### RECORD EXCERPTS
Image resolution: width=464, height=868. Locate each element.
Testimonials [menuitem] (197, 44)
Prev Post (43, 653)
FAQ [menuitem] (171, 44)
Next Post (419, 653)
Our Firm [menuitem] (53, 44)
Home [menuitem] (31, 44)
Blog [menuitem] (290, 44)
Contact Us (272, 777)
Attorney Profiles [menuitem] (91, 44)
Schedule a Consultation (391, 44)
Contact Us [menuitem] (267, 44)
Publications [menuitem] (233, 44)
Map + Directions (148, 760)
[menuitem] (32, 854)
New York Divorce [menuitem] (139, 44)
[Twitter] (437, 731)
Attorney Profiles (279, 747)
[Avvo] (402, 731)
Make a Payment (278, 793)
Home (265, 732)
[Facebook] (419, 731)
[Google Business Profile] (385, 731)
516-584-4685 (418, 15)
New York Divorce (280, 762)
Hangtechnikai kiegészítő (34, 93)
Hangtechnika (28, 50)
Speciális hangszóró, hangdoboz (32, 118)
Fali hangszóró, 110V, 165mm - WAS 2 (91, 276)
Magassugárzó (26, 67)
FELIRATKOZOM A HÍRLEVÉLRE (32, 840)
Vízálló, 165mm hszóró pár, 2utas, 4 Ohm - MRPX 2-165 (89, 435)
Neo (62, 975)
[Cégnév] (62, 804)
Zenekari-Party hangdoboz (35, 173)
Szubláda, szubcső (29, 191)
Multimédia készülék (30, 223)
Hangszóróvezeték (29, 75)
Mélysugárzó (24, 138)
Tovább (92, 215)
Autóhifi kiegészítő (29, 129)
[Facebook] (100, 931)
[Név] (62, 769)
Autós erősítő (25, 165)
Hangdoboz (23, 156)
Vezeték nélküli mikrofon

### REQUIREMENT
Render all the data above as a Markdown table with two columns, Row and Text: number each line in order and leave out any blank lines.

### REPLY TO THE EXERCISE
| Row | Text |
|---|---|
| 1 | Image resolution: width=464, height=868. Locate each element. |
| 2 | Testimonials [menuitem] (197, 44) |
| 3 | Prev Post (43, 653) |
| 4 | FAQ [menuitem] (171, 44) |
| 5 | Next Post (419, 653) |
| 6 | Our Firm [menuitem] (53, 44) |
| 7 | Home [menuitem] (31, 44) |
| 8 | Blog [menuitem] (290, 44) |
| 9 | Contact Us (272, 777) |
| 10 | Attorney Profiles [menuitem] (91, 44) |
| 11 | Schedule a Consultation (391, 44) |
| 12 | Contact Us [menuitem] (267, 44) |
| 13 | Publications [menuitem] (233, 44) |
| 14 | Map + Directions (148, 760) |
| 15 | [menuitem] (32, 854) |
| 16 | New York Divorce [menuitem] (139, 44) |
| 17 | [Twitter] (437, 731) |
| 18 | Attorney Profiles (279, 747) |
| 19 | [Avvo] (402, 731) |
| 20 | Make a Payment (278, 793) |
| 21 | Home (265, 732) |
| 22 | [Facebook] (419, 731) |
| 23 | [Google Business Profile] (385, 731) |
| 24 | 516-584-4685 (418, 15) |
| 25 | New York Divorce (280, 762) |
| 26 | Hangtechnikai kiegészítő (34, 93) |
| 27 | Hangtechnika (28, 50) |
| 28 | Speciális hangszóró, hangdoboz (32, 118) |
| 29 | Fali hangszóró, 110V, 165mm - WAS 2 (91, 276) |
| 30 | Magassugárzó (26, 67) |
| 31 | FELIRATKOZOM A HÍRLEVÉLRE (32, 840) |
| 32 | Vízálló, 165mm hszóró pár, 2utas, 4 Ohm - MRPX 2-165 (89, 435) |
| 33 | Neo (62, 975) |
| 34 | [Cégnév] (62, 804) |
| 35 | Zenekari-Party hangdoboz (35, 173) |
| 36 | Szubláda, szubcső (29, 191) |
| 37 | Multimédia készülék (30, 223) |
| 38 | Hangszóróvezeték (29, 75) |
| 39 | Mélysugárzó (24, 138) |
| 40 | Tovább (92, 215) |
| 41 | Autóhifi kiegészítő (29, 129) |
| 42 | [Facebook] (100, 931) |
| 43 | [Név] (62, 769) |
| 44 | Autós erősítő (25, 165) |
| 45 | Hangdoboz (23, 156) |
| 46 | Vezeték nélküli mikrofon |